• What to produce: Print the entire excerpt on Yoruba and Fulani relations in southwest Nigeria word for word.

***** Excerpt *****

People shelter under a truck carrying the coffins of people killed by the Fulani herdsmen, in Makurdi
People shelter under a truck carrying the coffins of people killed by Fulani herdsmen, in Makurdi, Nigeria January 11, 2018. REUTERS/Afolabi Sotunde

For centuries, Yoruba farmers and Fulani pastoralists have co-existed in the southwest. Although the relations between the two groups have not been entirely conflict-free, the recent spate of violence threatened to push the largely peaceful relationship over the edge. Now, Yoruba groups are calling for secession, and northern leaders are struggling to maintain unity.

Last month, a fight between two men in Shasha market in Ibadan – a Yoruba cobbler and a Hausa cart pusher – triggered a wave of conflict that spilled out of the market and into the host community, with the Yorubas targeting northerners. In protest of the killing of their people, northern traders blocked the movement of food items and cattle southwards, pushing food prices upwards.

***** Records supplied *****

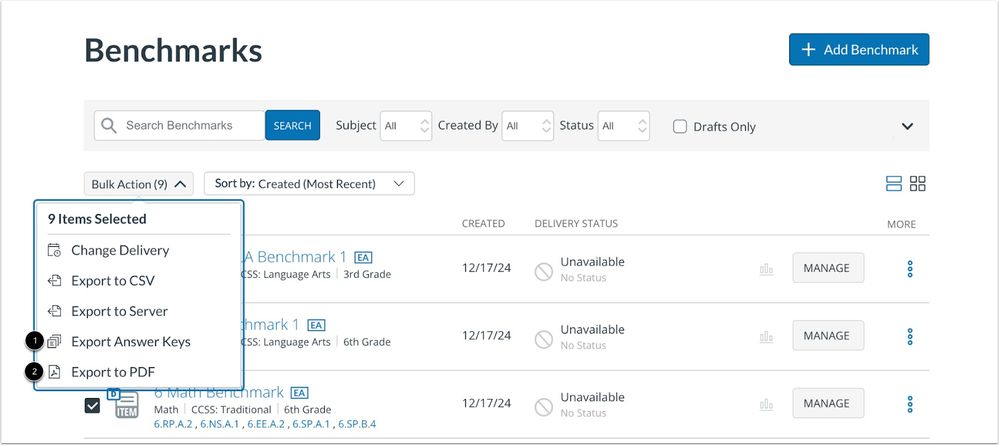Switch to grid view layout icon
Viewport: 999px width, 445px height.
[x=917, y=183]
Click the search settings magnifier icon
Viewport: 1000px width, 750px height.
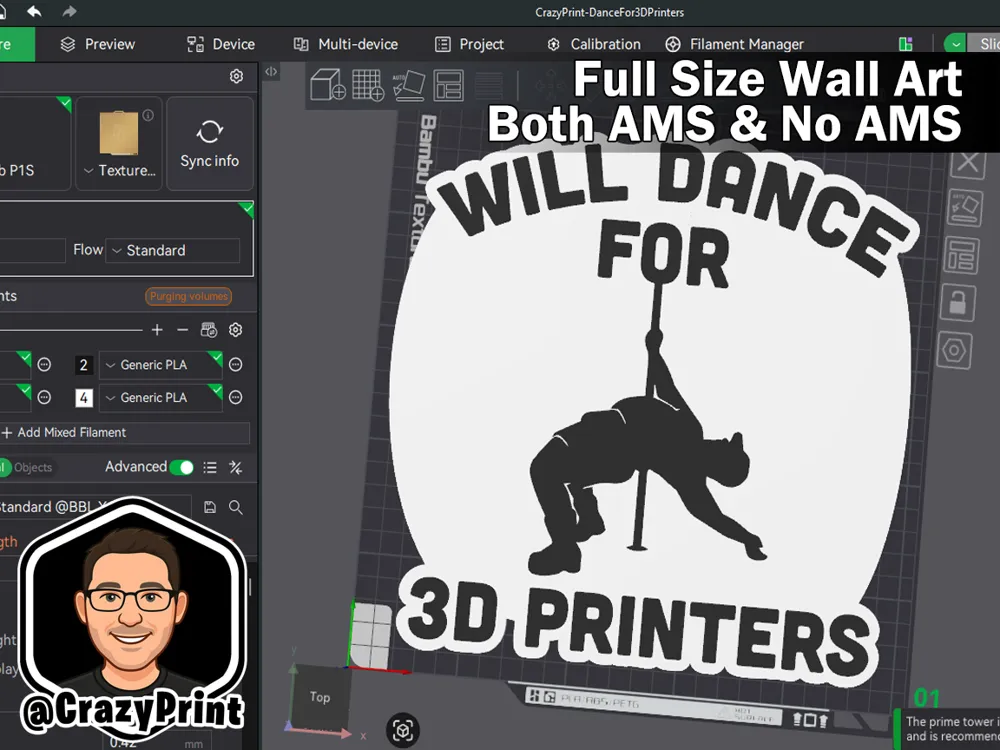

*****
***** Records supplied *****

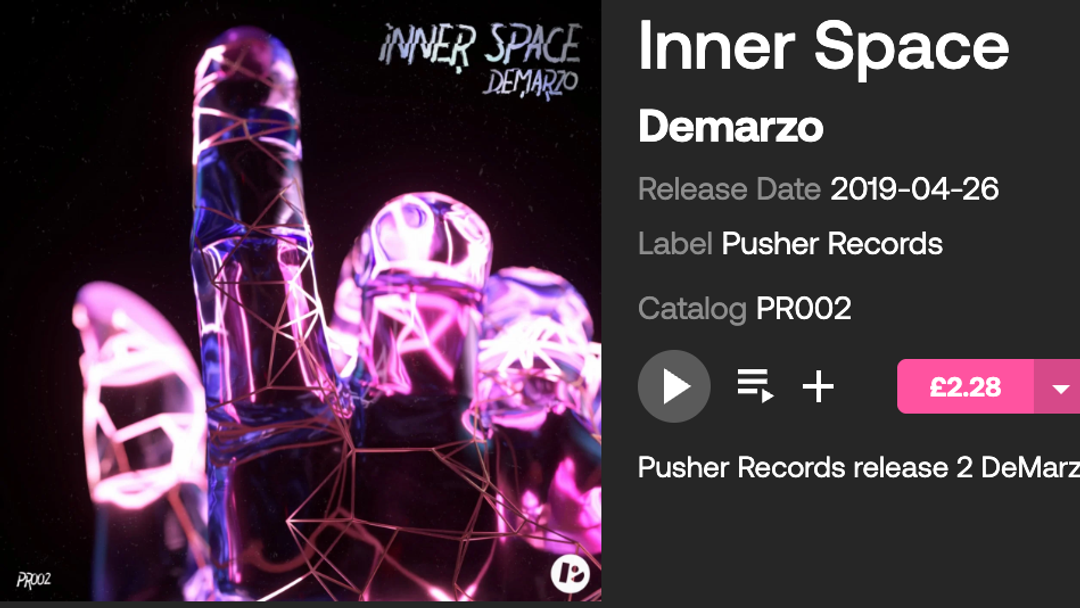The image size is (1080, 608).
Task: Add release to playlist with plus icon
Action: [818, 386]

*****

• Solution to this problem:
People shelter under a truck carrying the coffins of people killed by the Fulani herdsmen, in Makurdi
People shelter under a truck carrying the coffins of people killed by Fulani herdsmen, in Makurdi, Nigeria January 11, 2018. REUTERS/Afolabi Sotunde

For centuries, Yoruba farmers and Fulani pastoralists have co-existed in the southwest. Although the relations between the two groups have not been entirely conflict-free, the recent spate of violence threatened to push the largely peaceful relationship over the edge. Now, Yoruba groups are calling for secession, and northern leaders are struggling to maintain unity.

Last month, a fight between two men in Shasha market in Ibadan – a Yoruba cobbler and a Hausa cart pusher – triggered a wave of conflict that spilled out of the market and into the host community, with the Yorubas targeting northerners. In protest of the killing of their people, northern traders blocked the movement of food items and cattle southwards, pushing food prices upwards.